Each of these books approaches the concept of data science differently: some are about what data science is, some are about how professional data scientists think, some introduce perspectives that may change how you view the world, and one even contains the full history of information.

Each time I came across one of these books, it profoundly impacted my thinking in ways I wouldn’t have expected. At the very least I hope this list can serve as a useful starting point:

1. Weapons of Math Destruction

by Cathy O’Neil

Weapons of Math Destruction is all about what goes wrong when people utilize the tools of data science without a firm conceptual understanding of their roles and responsibilities. Data science is a SCIENCE and poor procedures, unclear objectives and individual biases always lead to completely in-viable and often destructive outcomes.

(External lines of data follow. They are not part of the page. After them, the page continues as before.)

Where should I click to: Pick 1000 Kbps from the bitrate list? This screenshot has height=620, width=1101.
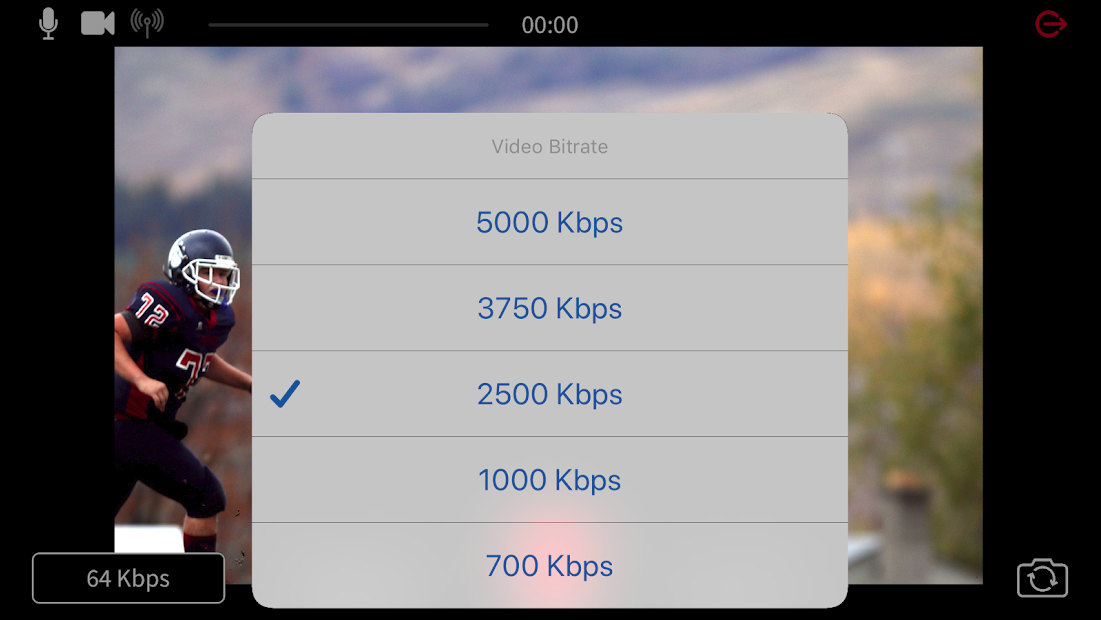point(549,480)
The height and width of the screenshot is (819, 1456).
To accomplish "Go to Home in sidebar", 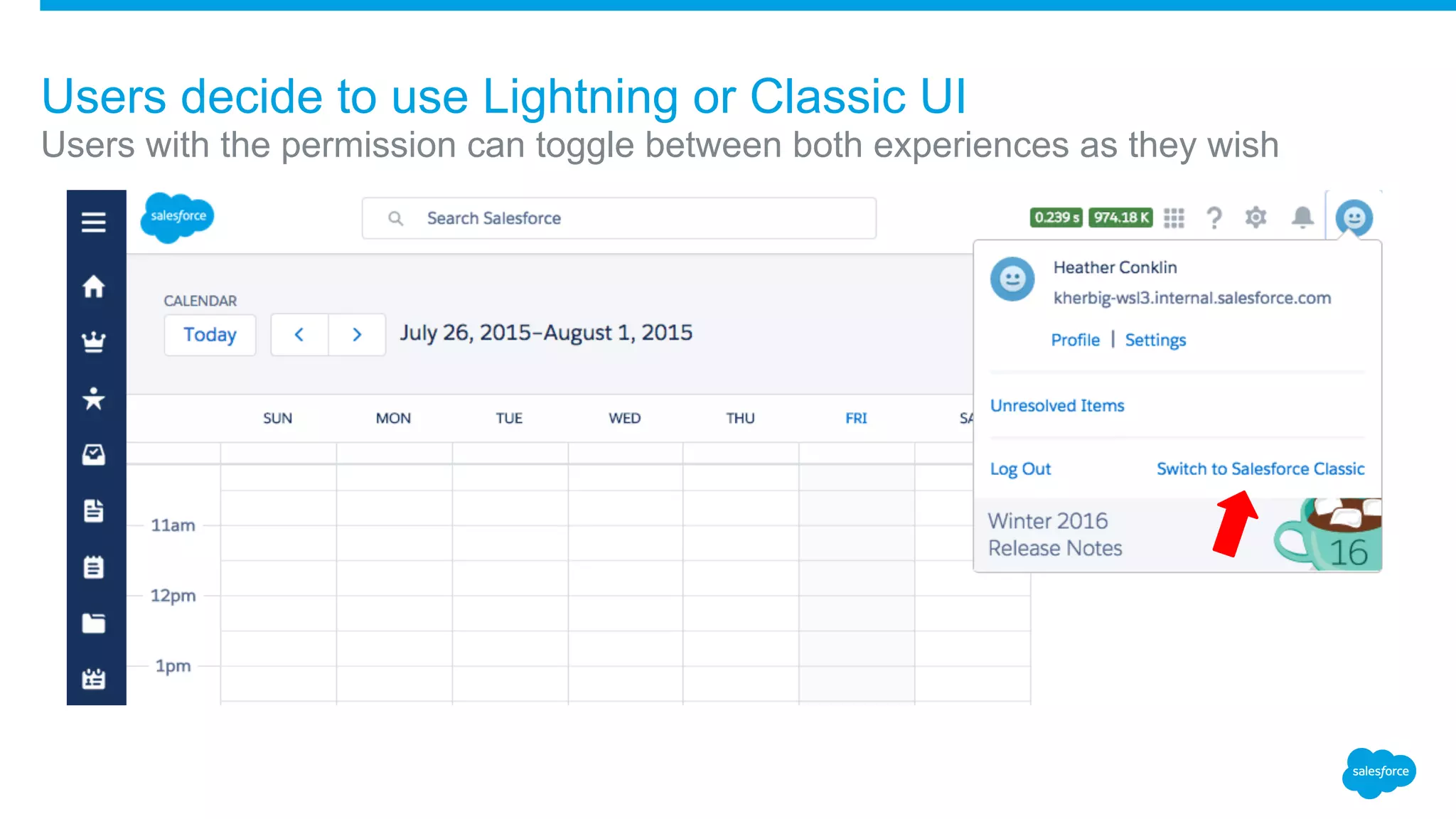I will (93, 287).
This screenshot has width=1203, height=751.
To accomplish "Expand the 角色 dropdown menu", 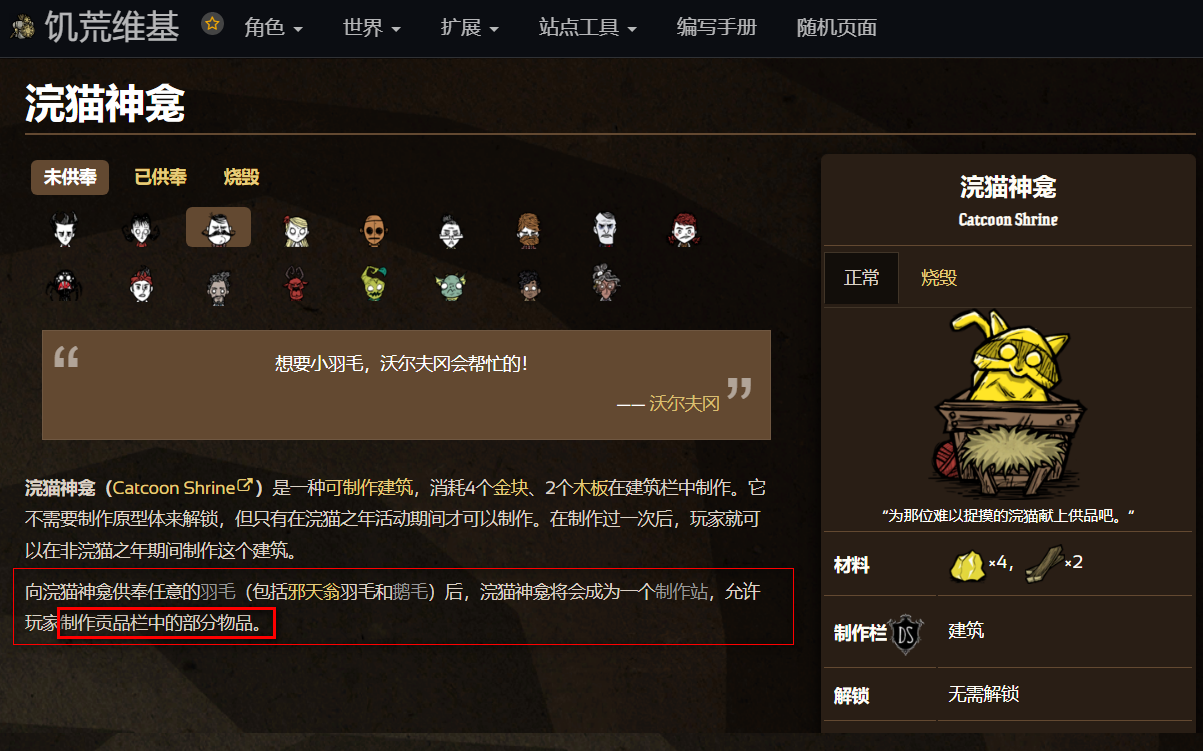I will pos(274,27).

After reading this book, you begin to see the unintended weaponization of data everywhere. While it may induce some anxiety to see how poorly-implemented the worlds most powerful data systems are, none of us can fix the problems we fail to recognize.

This book should be considered mandatory reading for anyone who wants to develop or manage data systems.

2. The Information

by James Gleick

This book begins at the beginning; the emergence of information as a transferable entity. The Information tracks every step in the development of data from tribal drums to the written word to today’s massive data centers.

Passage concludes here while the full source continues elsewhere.